— Ваша милость безбоязненно может в этом замке располагаться. Правда, здесь тесно и неудобно, но нет на свете такой тесноты и таких неудобств, которые не расступились бы перед военным искусством и перед ученостью, особливо когда предводительницею и начальницею их является красота, предводительствующая вашею, сеньор, ученостью в лице этой прелестной девушки, пред которой не только воротам замка надлежит отворяться и распахиваться, дабы впустить ее, но и скалы должны распадаться, и раздвигаться, и рушиться горы. Входите же, ваша милость, в этот рай, где вы найдете и звезды, и солнца, способные быть спутниками того неба, которое милость ваша привезла с собою: тут найдете вы и военное искусство во всем его блеске, и красоту во всем ее великолепии.

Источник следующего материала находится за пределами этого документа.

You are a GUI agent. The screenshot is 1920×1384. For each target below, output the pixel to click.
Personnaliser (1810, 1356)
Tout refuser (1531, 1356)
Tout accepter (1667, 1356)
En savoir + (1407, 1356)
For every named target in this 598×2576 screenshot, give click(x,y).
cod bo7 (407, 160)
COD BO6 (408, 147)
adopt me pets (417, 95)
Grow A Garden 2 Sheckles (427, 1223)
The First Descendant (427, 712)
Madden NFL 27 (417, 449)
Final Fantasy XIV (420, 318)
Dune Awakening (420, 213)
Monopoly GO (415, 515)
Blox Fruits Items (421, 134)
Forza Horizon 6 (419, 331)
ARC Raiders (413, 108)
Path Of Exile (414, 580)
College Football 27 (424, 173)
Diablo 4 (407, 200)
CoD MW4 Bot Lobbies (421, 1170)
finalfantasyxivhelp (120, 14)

Аудитор, пораженный его речами, стал внимательно его разглядывать, и наружность Дон Кихота поразила аудитора не меньше, чем его речи; и, не найдясь, что на них ответить, он снова поразился, как скоро увидел перед собою Лусинду, Доротею и Зораиду, которые, услышав новость, что прибыли новые гости, и узнав от хозяйки, что девушка — красотка, пошли поглядеть на нее и поздороваться с нею, но как раз в это время дон Фернандо, Карденьо и священник с чрезвычайным дружелюбием и отменною учтивостью стали предлагать аудитору свои услуги. Наконец сеньор аудитор, в полном недоумении от всего виденного и слышанного, вошел, и тут прелестные обитательницы постоялого двора обратились к прелестной девушке с приветствием. Как бы то ни было, аудитору не могло не броситься в глаза, что все это люди знатные, однако облик и наружность Дон Кихота, а также его манера держаться сбивали аудитора с толку. Обменявшись любезностями и осмотрев помещение, присутствовавшие порешили так, как уже было решено прежде, а именно — что женщины переночуют в уже упоминавшейся комнате для постояльцев, а мужчины, как бы для охраны, останутся в сенях. Словом, аудитор позволил своей дочери, — надобно заметить, что молодая девушка была его дочь, — ночевать в одной комнате с другими женщинами, чем доставил ей большое удовольствие, и, объединив часть узкого ложа, предоставленного хозяином, с половиной постельных принадлежностей аудитора, женщины устроились на ночь, лучше чем могли предполагать.
У пленника при виде судьи сильно забилось сердце, ибо смутное предчувствие говорило ему, что это его брат, и он спросил одного из сопровождавших аудитора слуг, кто он таков и откуда родом. Слуга ответил, что это лиценциат Хуан Перес де Вьедма и что родился он, кажется, в горах Леона. Это известие в дополнение к тому, что он видел своими глазами, окончательно убедило пленника, что это его брат, тот самый, который по совету отца пошел по ученой части; и, охваченный радостным волнением, отозвал он дона Фернандо, Карденьо и священника в сторону и, сообщив им эту новость, уверил, что аудитор его родной брат. Слуга рассказал ему также, что его господин получил назначение в Америку, в мексиканскую судебную палату; еще пленник узнал, что девушка эта — дочь судьи, а что жена его умерла от родов, оставив ему дочь и богатейшее приданое. Пленник спросил, как ему быть: назвать себя сей же час или лучше выведать исподволь, устыдится его брат, когда увидит, что он так беден, или же примет его с распростертыми объятиями.
— Поручите это испытание мне, — сказал священник, — тем более что я не допускаю мысли, сеньор капитан, чтобы он вас неласково встретил: весь облик вашего брата дышит таким благородством и умом, что его никак нельзя заподозрить ни в спесивости, ни в черствости, ни в нежелании принимать в соображение превратности судьбы.
— Со всем тем, — заметил капитан, — мне бы хотелось не вдруг, а как-нибудь обиняками дать ему знать, кто я таков.
— Повторяю, — объявил священник, — я устрою так, что все мы останемся довольны.
Тем временем подали ужинать, и все сели за стол, кроме пленника, а также дам, ужинавших отдельно в своей комнате. За ужином священник сказал:
— С такой же фамилией, как у вашей милости, сеньор аудитор, был у меня один приятель в Константинополе, где я несколько лет пробыл в плену. Приятеля этого почитали за одного из самых отважных солдат и военачальников во всей испанской пехоте, но он был столь же доблестен и смел, сколь и несчастен.
— А как звали этого военачальника, государь мой? — спросил судья.